26 February 2024
Voydeya recommended for approval in the EU by CHMP as add-on treatment to ravulizumab or eculizumab for adults with PNH who have residual haemolytic anaemia
Recommendation of first-in-class, oral, Factor D inhibitor based on ALPHA Phase III trial results
Voydeya (danicopan) has been recommended for marketing authorisation in the European Union (EU) as an add-on to ravulizumab or eculizumab for the treatment of adult patients with paroxysmal nocturnal haemoglobinuria (PNH) who have residual haemolytic anaemia. Voydeya is a first-in-class, oral, Factor D inhibitor developed as an add-on to standard-of-care Ultomiris (ravulizumab) or Soliris (eculizumab) to address the needs of the approximately 10-20% of patients with PNH who experience clinically significant extravascular haemolysis (EVH) while treated with a C5 inhibitor.1,2
The Committee for Medicinal Products for Human Use (CHMP) of the European Medicines Agency (EMA) based its positive opinion on results from the pivotal ALPHA Phase III trial. Results from the 12-week primary evaluation period of the trial were published in The Lancet Haematology.1
PNH is a rare and severe blood disorder characterised by the destruction of red blood cells within blood vessels, known as intravascular haemolysis (IVH), and white blood cell and platelet activation that can cause thrombosis (blood clots) and result in organ damage and potentially premature death.3-5 Immediate, complete and sustained terminal complement inhibition by blocking the C5 protein helps reduce symptoms and complications, resulting in improved survival for patients with PNH.5-8 Approximately 10-20% of people living with PNH who are treated with a C5 inhibitor experience clinically significant EVH, which can result in continued symptoms of anaemia and require blood transfusions.1-3,9-11
Professor Hubert Schrezenmeier, MD, Medical Director, Institute of Transfusion Medicine at The University of Ulm, said: “C5 inhibition with Ultomiris or Soliris is the standard-of-care in PNH, proven to control IVH and reduce life-threatening thrombotic events, yet a small portion of patients may experience clinically significant EVH. In the ALPHA trial, Voydeya as an add-on to Soliris or Ultomiris increased haemoglobin levels and reduced fatigue, anaemia and transfusion dependence.
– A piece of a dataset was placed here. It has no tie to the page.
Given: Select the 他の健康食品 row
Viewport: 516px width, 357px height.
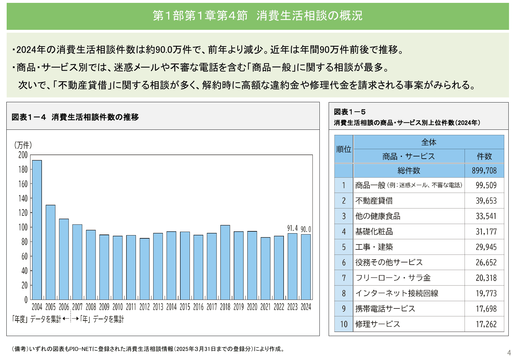Looking at the screenshot, I should (378, 216).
If approved, Voydeya may optimise care for people impacted by this burdensome condition while allowing patients to maintain disease control with an established C5 inhibitor.”
Marc Dunoyer, Chief Executive Officer, Alexion, said: “Today’s positive CHMP recommendation recognises the promise of Voydeya as an add-on to standard-of-care to address signs and symptoms of clinically significant EVH for this small subset of patients. As we saw in the pivotal ALPHA Phase III trial, dual complement pathway inhibition at Factor D and C5 may be an optimal treatment approach for these patients.”
The ALPHA Phase III trial evaluated the efficacy and safety of Voydeya as an add-on to Ultomiris or Soliris in patients with PNH who experienced clinically significant EVH. Results showed that Voydeya met the primary endpoint of change in haemoglobin from baseline to week 12 and all key secondary endpoints, including transfusion avoidance and change in Functional Assessment of Chronic Illness Therapy – Fatigue (FACIT-Fatigue) score.1
Results from the ALPHA Phase III trial showed Voydeya was generally well tolerated, and no new safety concerns were identified. In the trial, the most common treatment-emergent adverse events were headache, nausea, arthralgia and diarrhoea.1
Voydeya has been granted Breakthrough Therapy designation by the US Food and Drug Administration and PRIority MEdicines (PRIME) status by the EMA. Voydeya has also been granted Orphan Drug Designation in the US, EU and Japan for the treatment of PNH. Voydeya was recently approved in Japan, and regulatory submissions for Voydeya are currently under review in additional countries.